When you perform operations in Creating a Vector Index, if IVF_GRAPH and IVF_GRAPH_PQ index algorithms are selected, you need to pre-build and register the center point vector.
The vector index acceleration algorithms IVF_GRAPH and IVF_GRAPH_PQ are suitable for ultra-large-scale computing. These two algorithms allow you to narrow down the query range by dividing a vector space into subspaces through clustering or random sampling. Before pre-build, you need to obtain all center point vectors by clustering or random sampling.
Then, pre-construct and register the center point vectors to create the GRAPH or GRAPH_PQ index and register them with the Elasticsearch cluster. All nodes in the cluster can share the index file. Reuse of the center index among shards can effectively reduce the training overhead and the number of center index queries, improving the write and query performance.
PUT my_dict { "settings": { "index": { "vector": true }, "number_of_shards": 1, "number_of_replicas": 0 }, "mappings": { "properties": { "my_vector": { "type": "vector", "dimension": 2, "indexing": true, "algorithm": "GRAPH", "metric": "euclidean" } } } }
Write the center point vector obtained through sampling or clustering into the created my_dict index by referring to Importing Vector Data.

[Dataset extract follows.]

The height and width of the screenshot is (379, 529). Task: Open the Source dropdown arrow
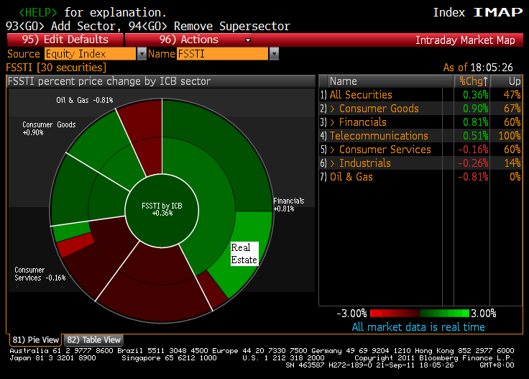[x=142, y=54]
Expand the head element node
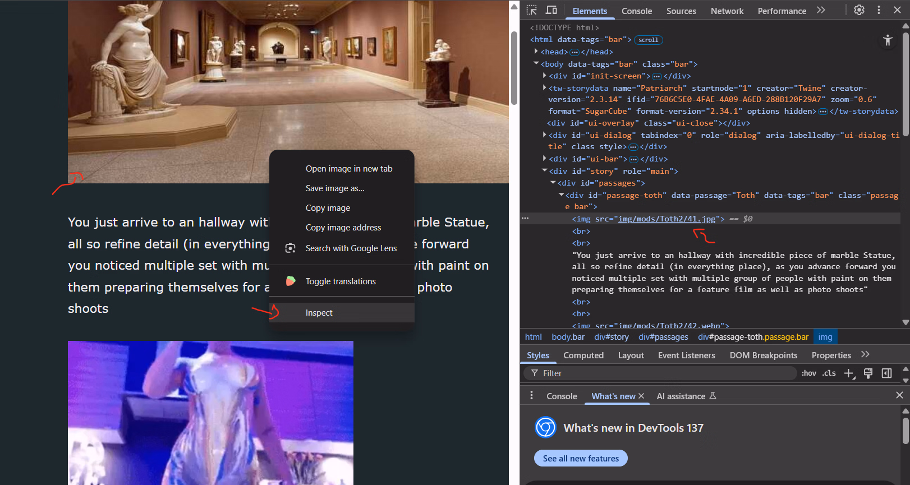Viewport: 910px width, 485px height. tap(536, 52)
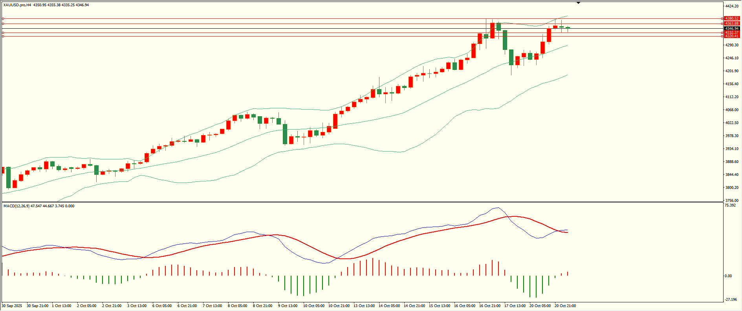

Register the created my_dict index with a Dict object with a globally unique identifier name (dict_name).
PUT _vector/register/my_dict { "dict_name": "my_dict" }
You do not need to specify the dimension and metric information. Simply specify the registered dictionary name.
PUT my_index { "settings": { "index": { "vector": true } }, "mappings": { "properties": { "my_vector": { "type": "vector", "indexing": true, "algorithm": "IVF_GRAPH", "dict_name": "my_dict", "offload_ivf": false } } } }
Parameter |
Description |
---|---|
dict_name |
Specifies the name of the depended central point index. The vector dimension and measurement metric of the index are the same as those of the Dict index. |
offload_ivf |
Unloads the IVF inverted index implemented by the underlying index to Elasticsearch. In this way, the use of non-heap memory and the overhead of write and merge operations are reduced. However, the query performance also deteriorates. You can use the default value. Value: true or false Default value: false |